Atravesó el bar discretamente, pasando junto a una mesa ocupada por cuatro marcianos, próxima a la puerta. A mí no me gustan los marcianos. No consigo convencerme de que una cosa que recuerda a un tronco de árbol rematado por un salacot pueda ser objeto de los mismos privilegios que un hombre. Tampoco me gusta la manera como agitan sus seudomiembros; me parecen serpientes arrastrándose por el suelo. Ni su habilidad para mirar en todas direcciones a la vez sin mover la cabeza… si es que tienen cabeza, lo cual es muy discutible. Y otra cosa más: ¡no puedo soportar su olor!
Eso no significa que se me pueda acusar de tener prejuicios raciales. No me importa la religión, la raza o el color de un hombre. Pero los hombres son hombres; en cambio, los marcianos son sólo cosas. A mi modo de ver, ni siquiera puede decirse que sean animales. Prefiero tener cerca a un jabalí verrugoso que a uno de esos marcianos, y encuentro ofensivo que se les permita la entrada en los bares y restaurantes frecuentados por hombres.

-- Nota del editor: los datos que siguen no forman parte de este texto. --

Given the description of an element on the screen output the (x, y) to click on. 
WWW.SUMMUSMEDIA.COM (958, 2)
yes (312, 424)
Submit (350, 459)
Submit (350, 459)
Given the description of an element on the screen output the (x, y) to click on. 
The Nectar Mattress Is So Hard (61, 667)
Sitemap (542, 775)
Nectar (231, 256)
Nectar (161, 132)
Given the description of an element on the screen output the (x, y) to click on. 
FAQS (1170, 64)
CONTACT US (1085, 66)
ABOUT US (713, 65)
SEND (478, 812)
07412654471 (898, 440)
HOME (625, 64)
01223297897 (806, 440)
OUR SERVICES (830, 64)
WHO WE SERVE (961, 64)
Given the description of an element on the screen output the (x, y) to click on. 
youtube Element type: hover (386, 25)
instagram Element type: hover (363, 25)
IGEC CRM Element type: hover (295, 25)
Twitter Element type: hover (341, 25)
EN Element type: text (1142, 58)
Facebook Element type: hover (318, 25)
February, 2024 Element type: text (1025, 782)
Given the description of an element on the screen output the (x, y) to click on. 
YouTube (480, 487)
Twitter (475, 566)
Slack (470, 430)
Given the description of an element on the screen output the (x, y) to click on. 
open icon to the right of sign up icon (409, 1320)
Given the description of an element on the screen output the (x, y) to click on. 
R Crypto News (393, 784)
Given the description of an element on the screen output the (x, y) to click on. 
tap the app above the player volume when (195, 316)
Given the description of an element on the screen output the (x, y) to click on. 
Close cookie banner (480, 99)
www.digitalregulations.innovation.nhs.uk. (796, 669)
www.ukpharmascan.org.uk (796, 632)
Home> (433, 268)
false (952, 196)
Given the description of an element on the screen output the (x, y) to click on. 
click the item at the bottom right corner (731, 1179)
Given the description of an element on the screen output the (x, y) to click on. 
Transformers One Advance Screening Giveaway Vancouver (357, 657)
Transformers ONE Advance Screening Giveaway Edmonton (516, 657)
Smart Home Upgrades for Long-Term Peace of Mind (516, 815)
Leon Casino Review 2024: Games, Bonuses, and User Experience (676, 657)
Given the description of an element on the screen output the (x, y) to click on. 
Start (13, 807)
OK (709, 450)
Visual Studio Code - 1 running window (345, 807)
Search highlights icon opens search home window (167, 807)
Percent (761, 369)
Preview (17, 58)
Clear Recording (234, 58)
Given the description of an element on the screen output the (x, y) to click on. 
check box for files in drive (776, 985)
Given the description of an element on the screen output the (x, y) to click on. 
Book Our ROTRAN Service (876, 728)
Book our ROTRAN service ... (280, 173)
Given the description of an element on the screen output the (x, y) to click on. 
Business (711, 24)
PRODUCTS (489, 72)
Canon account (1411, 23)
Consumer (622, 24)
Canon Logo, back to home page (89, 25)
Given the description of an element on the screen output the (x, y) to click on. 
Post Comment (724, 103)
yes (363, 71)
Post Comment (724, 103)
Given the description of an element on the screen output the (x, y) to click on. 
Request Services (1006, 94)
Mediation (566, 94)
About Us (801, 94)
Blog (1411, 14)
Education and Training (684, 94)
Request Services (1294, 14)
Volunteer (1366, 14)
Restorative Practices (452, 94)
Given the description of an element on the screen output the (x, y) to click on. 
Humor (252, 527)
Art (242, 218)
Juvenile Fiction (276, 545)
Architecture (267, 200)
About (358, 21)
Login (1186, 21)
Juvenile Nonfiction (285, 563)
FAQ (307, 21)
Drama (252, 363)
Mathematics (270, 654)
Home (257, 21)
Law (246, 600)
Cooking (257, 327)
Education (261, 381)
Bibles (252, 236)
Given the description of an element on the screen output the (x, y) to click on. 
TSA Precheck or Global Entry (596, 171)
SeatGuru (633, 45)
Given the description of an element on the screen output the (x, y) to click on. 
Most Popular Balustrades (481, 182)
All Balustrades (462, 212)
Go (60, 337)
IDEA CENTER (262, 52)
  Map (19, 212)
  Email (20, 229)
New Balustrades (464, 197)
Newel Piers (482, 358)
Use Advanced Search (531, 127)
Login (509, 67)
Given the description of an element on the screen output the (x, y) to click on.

Pero existía el Tratado, así que ¿qué podía hacer?
Aquellos cuatro marcianos no se encontraban en el bar cuando yo entré, de lo contrario habría reparado en ellos. Tampoco estaban sentados a su mesa hacía un momento, cuando llevé a cabo mi recorrido de ida y vuelta hasta la puerta. Sin embargo, ahora nadie podía negar que estaban allí, sentados en sus pedestales en torno a la mesa, tratando de pasar desapercibidos. Ni siquiera había notado la aceleración del aparato del aire acondicionado.
La bebida gratis que tenía ante mí no me apetecía demasiado; lo único que deseaba era que mi nuevo amigo regresase, para poder irme de una manera cortés. De pronto recordé que había lanzado una rápida mirada en aquella dirección antes de marcharse precipitadamente, y me pregunté si no serían los marcianos la causa de su partida. Volví a mirarlos, tratando de averiguar si prestaban atención a nuestra mesa, pero ¿cómo podía uno decir hacia dónde miraba un marciano o en qué estaba pensando? Ésa era otra de las razones de que no me gustasen los marcianos.
Seguí allí sentado, jugando con el vaso y pensando en qué podía haberle sucedido a mi amigo. Albergaba la esperanza de que su hospitalidad llegara hasta el punto de invitarme a cenar, y si nuestra amistad se consolidaba, incluso a que me hiciera un pequeño préstamo. Mi situación en aquellos momentos era… digamos, bastante precaria. Las dos últimas veces que había intentado comunicarme con mi agente teatral, sólo había conseguido que su autosecretario grabase mi llamada, y a menos que pudiera introducir unas cuantas monedas en la puerta, mi habitación no se abriría esa noche. Hasta ese punto había descendido mi suerte; me veía obligado a dormir en un cubículo accionado por monedas.